Il y a 75 ans: 26 mars 1942, la ligne Mareth est contournée

La ligne « Mareth » est contournée

Pendant que Patton attaque vers Maknassy et repousse au sud les Allemands à El Guettar, Monty prépare et lance une nouvelle offensive pour défaire la 1ère Armée Italienne sur la ligne « Mareth ». L’effort principal se porte au nord, dans le secteur du corps néo-zélandais, tandis qu’au sud-est de ce dernier, à proximité de la ligne « Mareth », la 4th Indian Division attaque à travers le terrain escarpé des collines de Matmata dans l’espoir d’isoler par enveloppement les défenseurs de la ligne « Mareth ».

La 1st Armoured Division et ses 160 chars viennent donc renforcer Freyberg. Baptisée « Supercharge II », en écho à la victoire d’El Alamein, l’offensive est déclenchée le 26 mars. Un feu roulant sur le défilé très encaissé et un pilonnage systématique des centres téléphoniques doit paralyser l’ennemi et anéantir ses défenses de la trouée de Tébaga, à El Hamma.

Après une tempête de sable qui gêne momentanément les opérations aériennes, la Desert Air Force revient à l’assaut. Son intervention s’avère cruciale. Cette tempête, néanmoins, favorise Freyberg car le vent souffle en direction des lignes germano-italiennes. Les attaquants ont massé 40 000 soldats et 250 à 300 chars. La 21. Panzer-Division n’en aligne que 70 tandis que les 50 Panzer de la 15. Panzer-Division (en comptant peut-être les engins en ateliers) sont encore en réserve, près à intervenir soit vers la ligne « Mareth », soit sur la trouée de Tébaga.
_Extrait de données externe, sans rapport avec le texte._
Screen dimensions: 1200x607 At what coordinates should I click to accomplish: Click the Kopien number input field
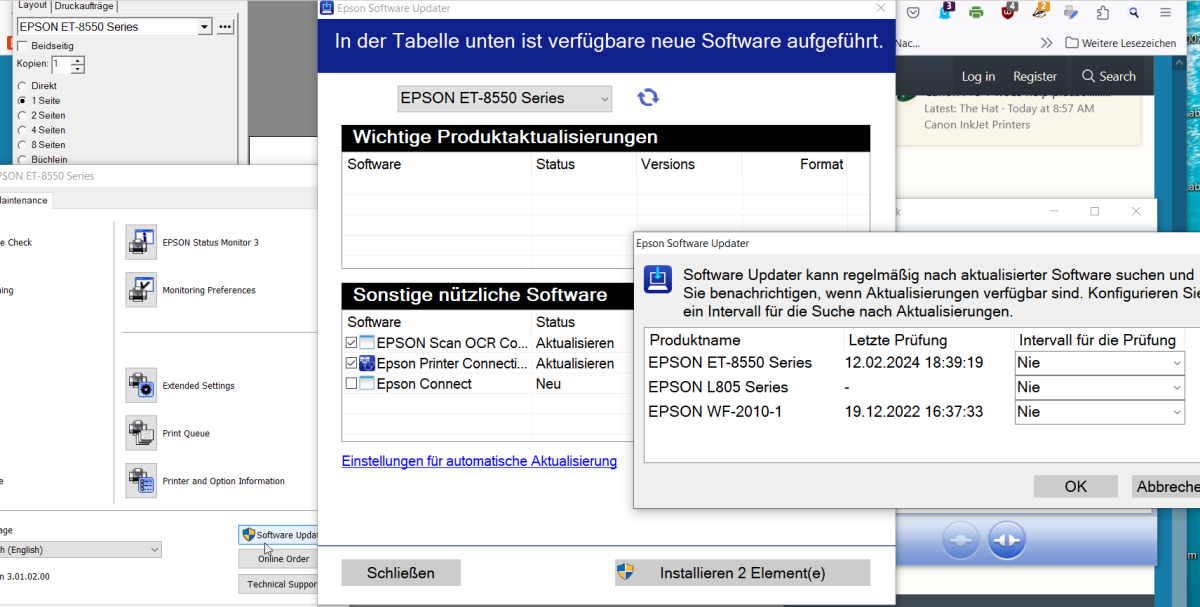coord(61,64)
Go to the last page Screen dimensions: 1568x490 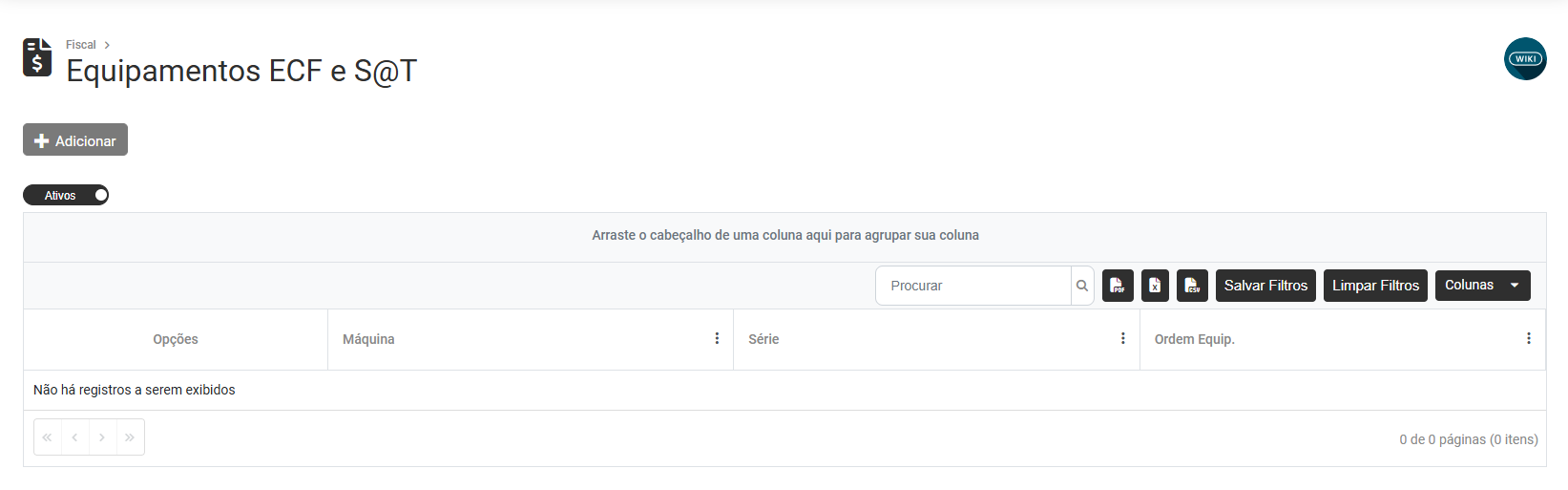[130, 437]
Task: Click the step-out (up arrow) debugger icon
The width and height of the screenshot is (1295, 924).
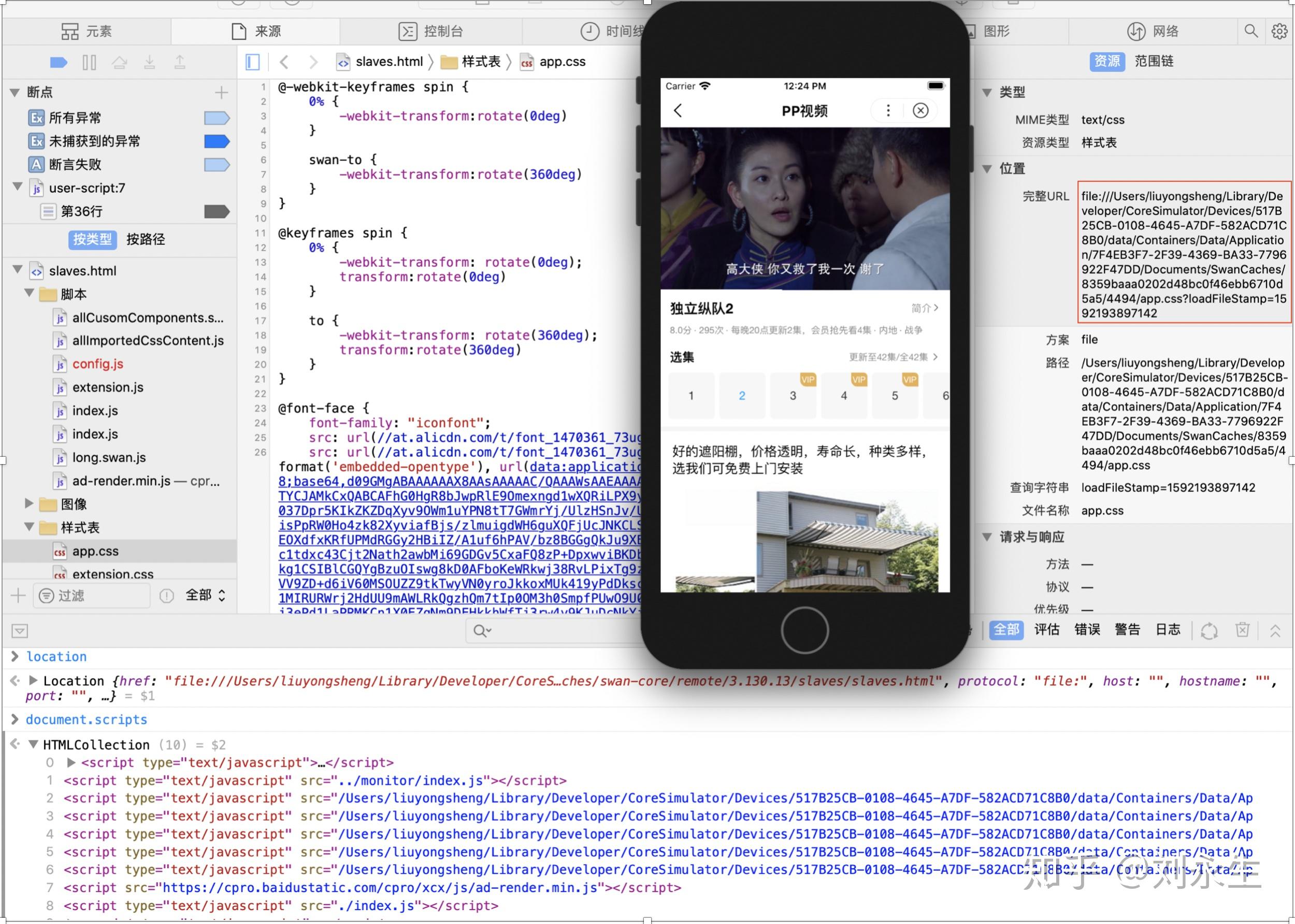Action: [x=180, y=62]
A 16 heures, les Néo-Zélandais sortent de leurs tranchées et partent à l’assaut, balayant les points d’appui allemands, suivis par les chars de la 8th Armoured Brigade. 2 500 Allemands sont capturés. Les Britanniques enregistrent 600 pertes au cours de ce combat. La nuit, c’est au tour de la 1st Armoured Division d’intervenir dans la bataille, attaquant en masse compacte, chose jusqu’alors inhabituelle dans les rangs des unités blindées britanniques. La 21. Panzer est sérieusement malmenée. La route de Gabès est donc ouverte. L’unité arrive cependant devant l’oasis d’El Hamma, où les Allemands ont établi de nouvelles positions en toute hâte.

L’intervention de la 15. Panzer-Division, pourtant réduite à 30 chars opérationnels, ainsi que des Pak et des 88 mm rameutés par Liebenstein permettent d’endiguer le flot britannique pour deux jours, un délai suffisant pour permettre aux Italiens d’évacuer les positions de la ligne « Mareth » et de se rétablir sur l’oued Akarit.

Pendant deux jours, les Britanniques ne peuvent exploiter leur succès initial. La 4th Indian Division s’empare de son côté de Ksar El Hallouf et Leclerc prend les hauteurs du Djebel Melab. Les Britanniques traversent sans combattre les positions de la ligne « Mareth » à la fin du mois de mars. Messe a perdu 5 000 Italiens et 1 000 Allemands au cours de cette bataille, ainsi que 60 chars et 31 batteries d’artillerie. La victoire britannique reste cependant inachevée et constitue même un demi-échec pour Monty qui n’est pas parvenu à encercler l’armée adverse. L’Afrika Korps a encore prouvé ses qualités tactiques. Le 30th Corps de Leese a perdu près de 2 000 hommes. Si l’attaque frontale s’est soldée par un fiasco -ce qui n’a pourtant pas empêché le QG de Montgomery d’annoncer le 24 mars que la ligne « Mareth » a été percée après 3 jours de combat -tandis que l’attaque de Freyberg était lancée trop tardivement, l’improvisation de « Supercharge II » et sa rapide exécution mettent en relief la souplesse d’esprit de Monty.

En dépit de l’omniprésence de l’aviation alliée et de la perte de nombreuses pièces d’artillerie, la 1ère Armée Italienne parvient à se repositionner sur l’oued Akarit, à l’endroit même où Rommel et Messe souhaitaient combattre au lieu de fortifier la ligne « Mareth ».